Solved: Computing bandwidth in KNL FLAT mode

jang__jaeyoung · ‎12-20-2016

Hello,

I saw the way of computing "MCDRAM bandwidth in Cache Mode" in Intel Xeon Phi processor Performance Monitoring vol2. (section 3, 34)

like this:

MCDRAM Cache read bandwidth

= (ECLK_Events_RPQ_Inserts - UCLK_Events_EDC_Hit/Miss_MISS_CLEAN - UCLK_Events_EDC_Hit/Miss_MISS_DIRTY) * 64 / Time

MCDRAM Cache write bandwidth

= (ECLK_Events_WPQ_Inserts - DCLK_Events_CAS_Reads) * 64 / Time

(ref: https://software.intel.com/en-us/articles/intel-xeon-phi-x200-family-processor-performance-monitoring-reference-manual)

In FLAT mode, is it right to use just RPQ_inserts or WPQ_inserts to calculate read or write bandwidth

by removing eviction terms (MISS_DIRTY, MISS_CLEAN) and CAS_Reads?

(e.g.

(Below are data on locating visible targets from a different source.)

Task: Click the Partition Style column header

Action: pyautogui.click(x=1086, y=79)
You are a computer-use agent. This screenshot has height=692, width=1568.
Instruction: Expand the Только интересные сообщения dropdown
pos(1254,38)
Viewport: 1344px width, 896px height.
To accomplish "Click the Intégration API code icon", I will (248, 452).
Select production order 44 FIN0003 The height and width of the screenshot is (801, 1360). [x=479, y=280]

Flat read bw = ECLK_EVENTS_RPQ_Inserts * 64 / Time)

Thanks,

Jaey

McCalpinJohn · ‎12-20-2016

To answer the original question:

Your interpretation is correct...
- In Flat Mode, MCDRAM read bandwidth is simply 64*RPQ.INSERTS and MCDRAM write bandwidth is simply 64*WPQ.INSERTS.
The performance monitoring guide should be updated to make this more clear...
- (While they are at it, it would be really nice if they re-wrote the descriptions of what all the MCDRAM events count in cache and hybrid mode -- the existing descriptions have dangling clauses that make multiple interpretations possible.)

It is likely that streaming/non-temporal stores will sometimes be split, and generate extra (sub-cache-line) transactions. There are performance events to count full and partial streaming stores, but I have not checked to see if they work -- I have never seen more than about 1% over-counting due to partial streaming stores, and that is well within my margin of "don't care". The 64-Byte AVX-512 stores on KNL should make split streaming stores even more rare than they have been in the past.

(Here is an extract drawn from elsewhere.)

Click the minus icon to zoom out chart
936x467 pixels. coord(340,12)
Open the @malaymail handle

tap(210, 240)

Read counts are typically higher than manual bulk data transfer estimates by 3%-5% percent (sometimes up to 7%-8%). When I have looked at this in the past I have found most of the difference to be explainable by TLB refills, but some is likely due to the OS scheduler interrupt handler.

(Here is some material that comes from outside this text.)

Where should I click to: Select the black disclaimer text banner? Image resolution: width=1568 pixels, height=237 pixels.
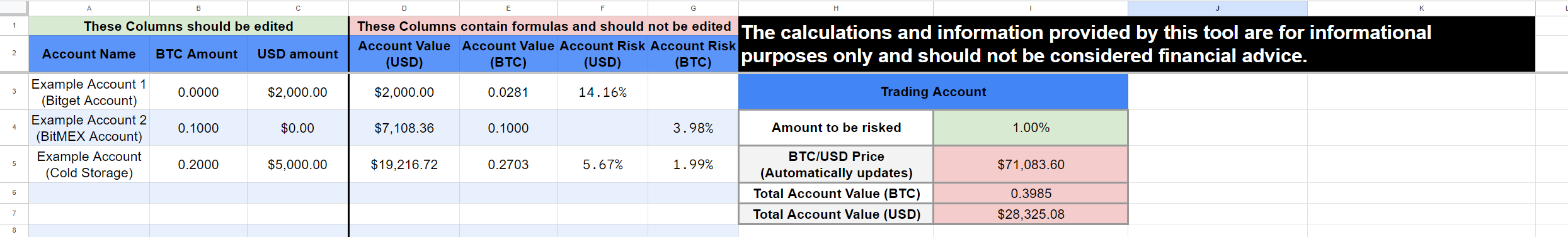tap(1136, 44)
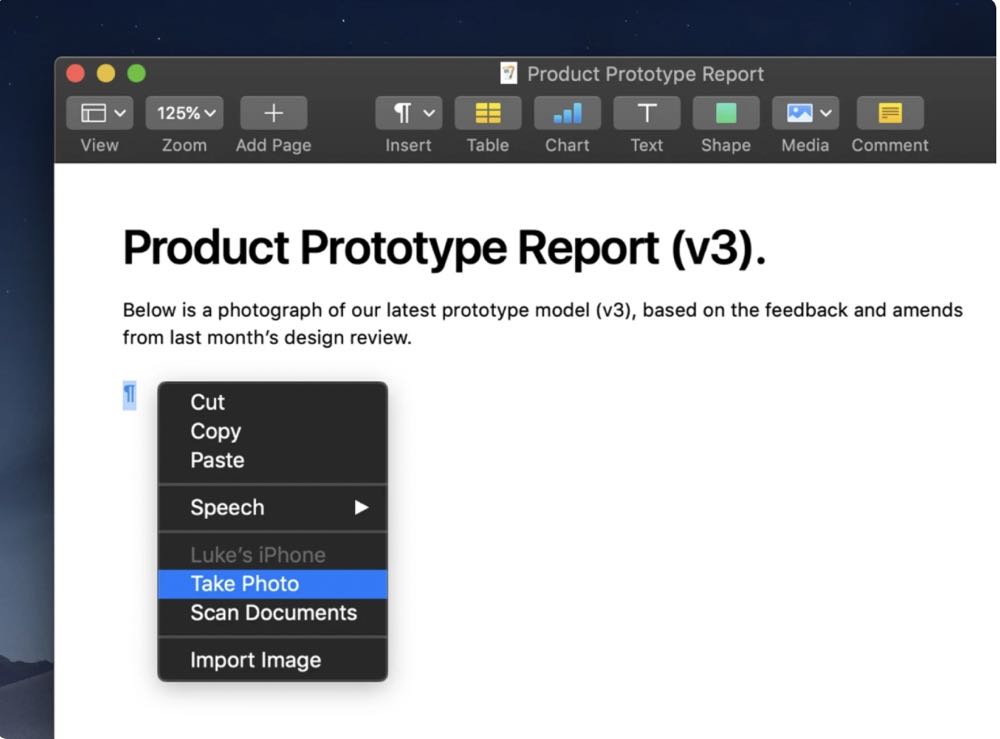Expand the Insert dropdown

408,113
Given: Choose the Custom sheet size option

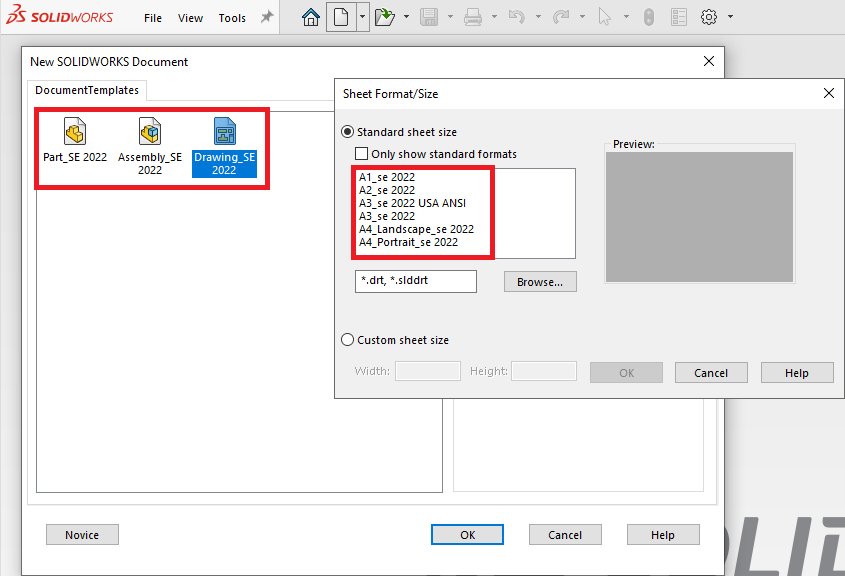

View solution in original post

jimdempseyatthecove · ‎12-20-2016

When the MCDRAM is configured as non-cache memory it appears as RAM in 1/2/4 NUMA node(s) above the nodes used by the logical processors for computation. You can perform your test data array allocations from these nodes or use the High Bandwidth Memory allocation routines. Properly allocated, you would then use the standard DRAM related counters. Note, in this configuration, normal heap allocations come from the external DRAM.

Note, there is some disagreement as to if the normal heap resides in hbm or external DRAM, there may be a property for your heap manager that can be used to specify your preference.

Jim Dempsey

jang__jaeyoung · ‎12-20-2016

Thanks.

NUMA configuration I supposed is to use all-to-all cluster mode

and numactl command in linux to bind heap allocation to MCDRAM.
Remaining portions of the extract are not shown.